(Records from a dataset)

==============================

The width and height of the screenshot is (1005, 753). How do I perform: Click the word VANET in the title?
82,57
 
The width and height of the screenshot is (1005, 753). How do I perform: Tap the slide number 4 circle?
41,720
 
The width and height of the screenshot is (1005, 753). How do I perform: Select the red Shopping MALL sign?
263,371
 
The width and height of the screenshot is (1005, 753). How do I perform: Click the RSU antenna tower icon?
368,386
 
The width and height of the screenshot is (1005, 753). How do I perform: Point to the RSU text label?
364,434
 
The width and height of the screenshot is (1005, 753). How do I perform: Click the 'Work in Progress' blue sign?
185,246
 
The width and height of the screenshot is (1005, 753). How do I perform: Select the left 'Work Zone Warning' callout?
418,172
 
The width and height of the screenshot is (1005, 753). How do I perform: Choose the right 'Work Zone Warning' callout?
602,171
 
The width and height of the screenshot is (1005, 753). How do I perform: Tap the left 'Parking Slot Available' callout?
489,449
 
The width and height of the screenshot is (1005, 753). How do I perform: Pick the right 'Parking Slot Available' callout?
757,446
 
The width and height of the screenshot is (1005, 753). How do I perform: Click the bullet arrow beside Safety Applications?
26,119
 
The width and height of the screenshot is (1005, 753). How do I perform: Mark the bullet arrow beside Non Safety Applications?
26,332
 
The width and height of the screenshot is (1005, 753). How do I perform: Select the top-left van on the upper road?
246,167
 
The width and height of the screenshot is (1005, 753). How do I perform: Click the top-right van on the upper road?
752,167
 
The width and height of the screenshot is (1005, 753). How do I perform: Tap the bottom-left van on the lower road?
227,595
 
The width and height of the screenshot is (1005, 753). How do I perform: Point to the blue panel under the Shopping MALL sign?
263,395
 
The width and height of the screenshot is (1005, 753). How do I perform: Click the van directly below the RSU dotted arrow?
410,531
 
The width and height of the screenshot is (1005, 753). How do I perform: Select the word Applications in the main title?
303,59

==============================

§ DIRECTIONS FOR THIS TASK:
Turn every line of the material above into a numbered list, leaving out the blank lines.

§ THE REPLY:
1. The width and height of the screenshot is (1005, 753). How do I perform: Click the word VANET in the title?
2. 82,57
3. The width and height of the screenshot is (1005, 753). How do I perform: Tap the slide number 4 circle?
4. 41,720
5. The width and height of the screenshot is (1005, 753). How do I perform: Select the red Shopping MALL sign?
6. 263,371
7. The width and height of the screenshot is (1005, 753). How do I perform: Click the RSU antenna tower icon?
8. 368,386
9. The width and height of the screenshot is (1005, 753). How do I perform: Point to the RSU text label?
10. 364,434
11. The width and height of the screenshot is (1005, 753). How do I perform: Click the 'Work in Progress' blue sign?
12. 185,246
13. The width and height of the screenshot is (1005, 753). How do I perform: Select the left 'Work Zone Warning' callout?
14. 418,172
15. The width and height of the screenshot is (1005, 753). How do I perform: Choose the right 'Work Zone Warning' callout?
16. 602,171
17. The width and height of the screenshot is (1005, 753). How do I perform: Tap the left 'Parking Slot Available' callout?
18. 489,449
19. The width and height of the screenshot is (1005, 753). How do I perform: Pick the right 'Parking Slot Available' callout?
20. 757,446
21. The width and height of the screenshot is (1005, 753). How do I perform: Click the bullet arrow beside Safety Applications?
22. 26,119
23. The width and height of the screenshot is (1005, 753). How do I perform: Mark the bullet arrow beside Non Safety Applications?
24. 26,332
25. The width and height of the screenshot is (1005, 753). How do I perform: Select the top-left van on the upper road?
26. 246,167
27. The width and height of the screenshot is (1005, 753). How do I perform: Click the top-right van on the upper road?
28. 752,167
29. The width and height of the screenshot is (1005, 753). How do I perform: Tap the bottom-left van on the lower road?
30. 227,595
31. The width and height of the screenshot is (1005, 753). How do I perform: Point to the blue panel under the Shopping MALL sign?
32. 263,395
33. The width and height of the screenshot is (1005, 753). How do I perform: Click the van directly below the RSU dotted arrow?
34. 410,531
35. The width and height of the screenshot is (1005, 753). How do I perform: Select the word Applications in the main title?
36. 303,59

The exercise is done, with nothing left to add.